Since 2005, food prices have risen a whopping 80 percent because of...
• rising fuel costs
• rising food demand from populous nations like India and China
• natural disasters destroying crop yields all over the world, including the United States
• growth of biofuels

The global food crisis is forcing poor families to spend more of their household budgets on food, leaving little for anything else. In Bangladesh, 95% of the 11,782 children Compassion serves there are affected. Many children are eating only at the church-based center (also known as a Compassion project). In Haiti, inflation rates have risen 40%, pushing up food prices. All 60,000 children served by Compassion in Haiti have been affected by the food crisis there.

Experts predict the combination of a weakening dollar, soaring oil prices, and reduction in food production will not dissipate. They are predicting this long-term crisis will tighten its grip on poor countries, causing more children and families to suffer.

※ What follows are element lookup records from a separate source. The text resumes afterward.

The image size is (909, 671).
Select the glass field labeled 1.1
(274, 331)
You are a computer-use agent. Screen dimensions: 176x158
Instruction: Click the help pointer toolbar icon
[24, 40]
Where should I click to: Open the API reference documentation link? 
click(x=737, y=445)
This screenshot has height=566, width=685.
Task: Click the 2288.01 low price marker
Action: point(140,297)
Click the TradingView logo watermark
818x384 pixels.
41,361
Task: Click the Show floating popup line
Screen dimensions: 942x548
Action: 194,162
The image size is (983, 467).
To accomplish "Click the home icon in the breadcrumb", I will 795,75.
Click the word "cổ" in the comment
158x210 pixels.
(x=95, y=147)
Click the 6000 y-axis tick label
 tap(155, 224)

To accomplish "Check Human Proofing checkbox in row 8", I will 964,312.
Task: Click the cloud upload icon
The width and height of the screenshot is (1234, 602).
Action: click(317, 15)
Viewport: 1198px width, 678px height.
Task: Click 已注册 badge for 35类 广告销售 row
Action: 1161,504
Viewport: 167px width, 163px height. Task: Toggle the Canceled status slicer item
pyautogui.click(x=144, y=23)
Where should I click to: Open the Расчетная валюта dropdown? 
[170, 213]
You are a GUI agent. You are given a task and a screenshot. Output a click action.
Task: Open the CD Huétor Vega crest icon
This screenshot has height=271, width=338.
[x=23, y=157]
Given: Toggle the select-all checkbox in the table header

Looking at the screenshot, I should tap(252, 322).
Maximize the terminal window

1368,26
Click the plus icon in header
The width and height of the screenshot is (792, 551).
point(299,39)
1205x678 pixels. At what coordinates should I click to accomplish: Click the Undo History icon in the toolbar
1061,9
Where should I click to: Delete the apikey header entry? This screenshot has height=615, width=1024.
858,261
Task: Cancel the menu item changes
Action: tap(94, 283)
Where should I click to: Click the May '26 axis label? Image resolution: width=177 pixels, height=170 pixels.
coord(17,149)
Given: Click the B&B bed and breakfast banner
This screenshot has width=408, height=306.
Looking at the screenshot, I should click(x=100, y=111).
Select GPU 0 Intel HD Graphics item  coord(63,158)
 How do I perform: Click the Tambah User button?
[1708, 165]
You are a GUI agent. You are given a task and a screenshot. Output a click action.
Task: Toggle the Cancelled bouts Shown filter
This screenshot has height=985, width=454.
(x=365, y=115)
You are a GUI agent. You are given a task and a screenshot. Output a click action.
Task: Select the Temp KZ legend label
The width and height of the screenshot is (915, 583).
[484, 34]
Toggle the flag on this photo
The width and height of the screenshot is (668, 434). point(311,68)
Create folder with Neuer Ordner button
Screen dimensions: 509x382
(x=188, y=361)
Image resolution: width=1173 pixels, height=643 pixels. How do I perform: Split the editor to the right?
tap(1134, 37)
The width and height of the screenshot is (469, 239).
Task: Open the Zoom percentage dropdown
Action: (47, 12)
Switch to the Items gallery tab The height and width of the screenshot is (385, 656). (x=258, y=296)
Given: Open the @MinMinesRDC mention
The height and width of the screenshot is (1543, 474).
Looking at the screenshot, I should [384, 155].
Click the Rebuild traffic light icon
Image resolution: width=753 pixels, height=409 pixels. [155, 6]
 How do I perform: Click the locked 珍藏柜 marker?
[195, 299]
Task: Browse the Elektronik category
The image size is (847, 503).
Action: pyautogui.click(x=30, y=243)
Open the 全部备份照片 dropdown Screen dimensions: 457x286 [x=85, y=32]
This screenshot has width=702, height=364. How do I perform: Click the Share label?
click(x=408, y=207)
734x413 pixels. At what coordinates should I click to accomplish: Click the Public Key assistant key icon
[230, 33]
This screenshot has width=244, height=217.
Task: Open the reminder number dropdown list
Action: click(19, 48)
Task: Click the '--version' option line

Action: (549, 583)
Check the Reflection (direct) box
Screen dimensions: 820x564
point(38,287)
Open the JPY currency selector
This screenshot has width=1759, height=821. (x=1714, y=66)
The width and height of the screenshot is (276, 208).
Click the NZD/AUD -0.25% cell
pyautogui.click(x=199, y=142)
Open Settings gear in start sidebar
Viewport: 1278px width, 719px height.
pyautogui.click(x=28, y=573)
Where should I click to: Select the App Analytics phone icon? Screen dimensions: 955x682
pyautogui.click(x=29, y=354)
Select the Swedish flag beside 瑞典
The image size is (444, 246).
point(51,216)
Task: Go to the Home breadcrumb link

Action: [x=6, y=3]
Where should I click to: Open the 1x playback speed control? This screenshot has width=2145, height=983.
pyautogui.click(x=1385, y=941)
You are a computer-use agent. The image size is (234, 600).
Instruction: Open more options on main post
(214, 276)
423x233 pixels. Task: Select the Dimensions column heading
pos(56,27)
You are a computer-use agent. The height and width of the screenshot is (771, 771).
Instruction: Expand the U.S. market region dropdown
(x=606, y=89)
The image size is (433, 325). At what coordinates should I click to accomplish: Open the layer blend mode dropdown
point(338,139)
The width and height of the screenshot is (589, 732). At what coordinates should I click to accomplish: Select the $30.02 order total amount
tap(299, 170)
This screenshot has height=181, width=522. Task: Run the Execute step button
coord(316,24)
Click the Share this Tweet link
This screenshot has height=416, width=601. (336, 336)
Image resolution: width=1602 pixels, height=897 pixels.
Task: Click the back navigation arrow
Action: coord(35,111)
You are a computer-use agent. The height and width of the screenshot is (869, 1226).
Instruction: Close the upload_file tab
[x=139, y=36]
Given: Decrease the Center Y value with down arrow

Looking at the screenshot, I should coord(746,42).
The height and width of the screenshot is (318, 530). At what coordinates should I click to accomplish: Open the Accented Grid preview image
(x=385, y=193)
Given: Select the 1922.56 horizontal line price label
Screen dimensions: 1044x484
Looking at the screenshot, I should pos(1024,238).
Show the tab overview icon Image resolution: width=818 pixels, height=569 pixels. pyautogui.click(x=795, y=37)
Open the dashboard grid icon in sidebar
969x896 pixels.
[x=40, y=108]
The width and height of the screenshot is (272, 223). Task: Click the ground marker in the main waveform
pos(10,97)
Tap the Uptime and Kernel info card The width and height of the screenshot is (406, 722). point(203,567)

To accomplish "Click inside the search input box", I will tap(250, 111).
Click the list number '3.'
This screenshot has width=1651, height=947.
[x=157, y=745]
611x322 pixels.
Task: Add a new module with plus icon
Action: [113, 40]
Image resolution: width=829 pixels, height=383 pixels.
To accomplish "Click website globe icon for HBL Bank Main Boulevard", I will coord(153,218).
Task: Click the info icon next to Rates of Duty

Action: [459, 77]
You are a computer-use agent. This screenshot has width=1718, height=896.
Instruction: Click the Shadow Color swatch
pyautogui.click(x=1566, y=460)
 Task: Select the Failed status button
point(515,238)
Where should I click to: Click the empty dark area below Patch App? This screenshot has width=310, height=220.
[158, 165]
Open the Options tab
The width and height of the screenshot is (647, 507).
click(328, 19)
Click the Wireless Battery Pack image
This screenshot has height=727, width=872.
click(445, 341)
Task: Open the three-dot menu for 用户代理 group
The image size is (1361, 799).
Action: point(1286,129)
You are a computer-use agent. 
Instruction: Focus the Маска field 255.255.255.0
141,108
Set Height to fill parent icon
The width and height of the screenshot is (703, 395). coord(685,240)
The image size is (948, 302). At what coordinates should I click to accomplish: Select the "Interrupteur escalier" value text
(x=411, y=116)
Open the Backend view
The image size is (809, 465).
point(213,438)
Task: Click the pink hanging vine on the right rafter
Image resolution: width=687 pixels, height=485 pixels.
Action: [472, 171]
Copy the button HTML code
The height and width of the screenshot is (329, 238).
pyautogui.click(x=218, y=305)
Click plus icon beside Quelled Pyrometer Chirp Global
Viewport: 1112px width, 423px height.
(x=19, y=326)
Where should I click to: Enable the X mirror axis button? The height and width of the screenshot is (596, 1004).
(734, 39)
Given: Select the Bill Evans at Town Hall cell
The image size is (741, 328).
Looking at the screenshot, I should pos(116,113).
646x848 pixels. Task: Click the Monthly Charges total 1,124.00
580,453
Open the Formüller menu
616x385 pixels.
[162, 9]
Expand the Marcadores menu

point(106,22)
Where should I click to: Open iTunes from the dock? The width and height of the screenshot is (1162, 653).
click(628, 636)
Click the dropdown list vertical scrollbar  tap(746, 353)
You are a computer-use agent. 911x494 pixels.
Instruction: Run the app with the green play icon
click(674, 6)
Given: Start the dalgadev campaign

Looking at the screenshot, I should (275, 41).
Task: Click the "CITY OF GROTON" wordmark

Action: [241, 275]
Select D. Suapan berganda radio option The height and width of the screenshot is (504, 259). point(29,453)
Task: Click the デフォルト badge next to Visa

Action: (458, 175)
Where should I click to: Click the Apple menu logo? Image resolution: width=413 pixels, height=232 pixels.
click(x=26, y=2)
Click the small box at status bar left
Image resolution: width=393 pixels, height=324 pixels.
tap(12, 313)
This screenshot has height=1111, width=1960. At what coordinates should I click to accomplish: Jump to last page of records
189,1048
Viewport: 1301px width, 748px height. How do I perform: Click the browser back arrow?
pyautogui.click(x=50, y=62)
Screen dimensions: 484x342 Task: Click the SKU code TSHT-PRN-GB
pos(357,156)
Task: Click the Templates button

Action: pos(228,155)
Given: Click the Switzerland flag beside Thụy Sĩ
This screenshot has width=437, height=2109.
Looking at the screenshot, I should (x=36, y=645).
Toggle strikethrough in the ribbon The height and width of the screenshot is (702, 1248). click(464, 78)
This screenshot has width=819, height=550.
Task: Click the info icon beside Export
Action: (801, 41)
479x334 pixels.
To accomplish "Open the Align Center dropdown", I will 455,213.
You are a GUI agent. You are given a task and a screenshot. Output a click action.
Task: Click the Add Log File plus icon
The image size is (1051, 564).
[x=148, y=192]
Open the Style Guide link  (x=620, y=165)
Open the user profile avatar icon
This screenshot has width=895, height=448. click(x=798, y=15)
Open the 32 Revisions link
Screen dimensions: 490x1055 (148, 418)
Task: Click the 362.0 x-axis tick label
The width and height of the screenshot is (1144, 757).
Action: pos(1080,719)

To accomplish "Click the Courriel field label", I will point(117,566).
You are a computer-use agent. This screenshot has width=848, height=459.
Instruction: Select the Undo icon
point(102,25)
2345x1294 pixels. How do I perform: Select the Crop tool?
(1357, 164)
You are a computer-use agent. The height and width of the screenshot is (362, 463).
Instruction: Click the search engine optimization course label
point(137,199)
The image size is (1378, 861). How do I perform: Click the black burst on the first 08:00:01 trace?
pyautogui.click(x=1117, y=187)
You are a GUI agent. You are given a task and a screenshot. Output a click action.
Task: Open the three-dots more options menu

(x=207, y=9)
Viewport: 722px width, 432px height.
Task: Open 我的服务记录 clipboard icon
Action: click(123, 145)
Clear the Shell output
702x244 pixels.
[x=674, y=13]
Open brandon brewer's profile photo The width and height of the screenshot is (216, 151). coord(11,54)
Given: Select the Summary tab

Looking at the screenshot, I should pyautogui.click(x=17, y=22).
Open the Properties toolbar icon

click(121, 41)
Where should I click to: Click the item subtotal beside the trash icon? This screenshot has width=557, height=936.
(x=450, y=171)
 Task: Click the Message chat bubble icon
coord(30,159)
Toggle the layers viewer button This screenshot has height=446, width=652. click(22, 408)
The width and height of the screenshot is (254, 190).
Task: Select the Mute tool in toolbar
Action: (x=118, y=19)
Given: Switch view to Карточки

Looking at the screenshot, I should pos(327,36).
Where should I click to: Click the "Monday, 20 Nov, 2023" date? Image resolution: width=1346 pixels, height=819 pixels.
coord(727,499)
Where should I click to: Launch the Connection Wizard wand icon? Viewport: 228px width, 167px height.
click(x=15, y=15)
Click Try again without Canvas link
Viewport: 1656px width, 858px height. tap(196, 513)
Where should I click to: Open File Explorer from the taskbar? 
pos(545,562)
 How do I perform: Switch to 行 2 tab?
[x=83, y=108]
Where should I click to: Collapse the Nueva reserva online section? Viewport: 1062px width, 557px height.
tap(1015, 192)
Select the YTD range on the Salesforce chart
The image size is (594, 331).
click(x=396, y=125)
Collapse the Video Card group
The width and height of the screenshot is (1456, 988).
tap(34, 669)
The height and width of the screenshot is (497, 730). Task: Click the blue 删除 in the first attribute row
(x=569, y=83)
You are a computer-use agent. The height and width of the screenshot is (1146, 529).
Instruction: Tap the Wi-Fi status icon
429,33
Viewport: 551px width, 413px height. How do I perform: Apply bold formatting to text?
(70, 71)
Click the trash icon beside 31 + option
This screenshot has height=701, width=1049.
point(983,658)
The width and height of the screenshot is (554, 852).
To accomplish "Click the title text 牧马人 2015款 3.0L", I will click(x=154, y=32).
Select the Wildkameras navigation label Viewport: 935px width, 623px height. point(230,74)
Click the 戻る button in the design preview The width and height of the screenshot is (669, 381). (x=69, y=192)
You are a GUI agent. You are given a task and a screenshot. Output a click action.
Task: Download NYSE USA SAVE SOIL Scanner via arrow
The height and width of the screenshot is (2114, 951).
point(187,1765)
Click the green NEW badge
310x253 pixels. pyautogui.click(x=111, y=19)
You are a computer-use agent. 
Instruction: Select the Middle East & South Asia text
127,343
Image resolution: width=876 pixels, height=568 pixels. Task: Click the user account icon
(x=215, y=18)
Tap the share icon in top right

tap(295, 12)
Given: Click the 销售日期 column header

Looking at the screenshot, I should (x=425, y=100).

Compassion International has launched the Global Food Crisis Fund to bring aid to those most adversely affected by rising food costs. More information is available and donations can be made at https://www.compassion.com/contribution/giving/global-food-crisis.htm

Donations to the fund will provide:
• food vouchers to children and families needing immediate relief.
• seeds and agricultural tools so that families can grow their own food as well as earn extra income.
• supplemental nutrition services offered at Compassion-assisted centers around the world.

Compassion International has set aside June 25 as a day of fasting and prayer to honor the victims of the global food crisis and pray for them.

You can help these families in need. Consider donating to the Global Food Crisis Fund, joining in the day of fasting and prayer on June 25th (that's tomorrow), and/or sponsoring a child. You can make a difference!


  1. Wow! We take so much for granted, don't we? We have luxuries in this country and we're so used to them that we don't even know how to do with out them!

    I saw on 60 minutes Sunday night that they are making something called Plumpy Nut (a mixture of peanut butter, powdered milk, powdered sugar and vitamins) that is helping a country (I forget - it starts with a 'N') with it's malnourished and starving children.

    Thanks for the post - it's a good one!

  2. This is a really powerful post, Lorelai.

    It's important for us to remember that no matter how much inflation has tightened our budgets, we are still incredibly lucky.

  3. Shouldn't you have been listening in class instead of blogging! ;-)

  4. @Bubba - actually, I typed up and set that post a few days ago and just set it to post today. LOL! Smart, huh???? :-P

  5. [...] For each word you get correct, 20 grains of rice will be donated through the UN World Food Program to help support those hit hardest by the world food crisis. [...]

  6. Well said. I'm working my way thru the compassion bloggers to read what has been said. Thanks for sharing!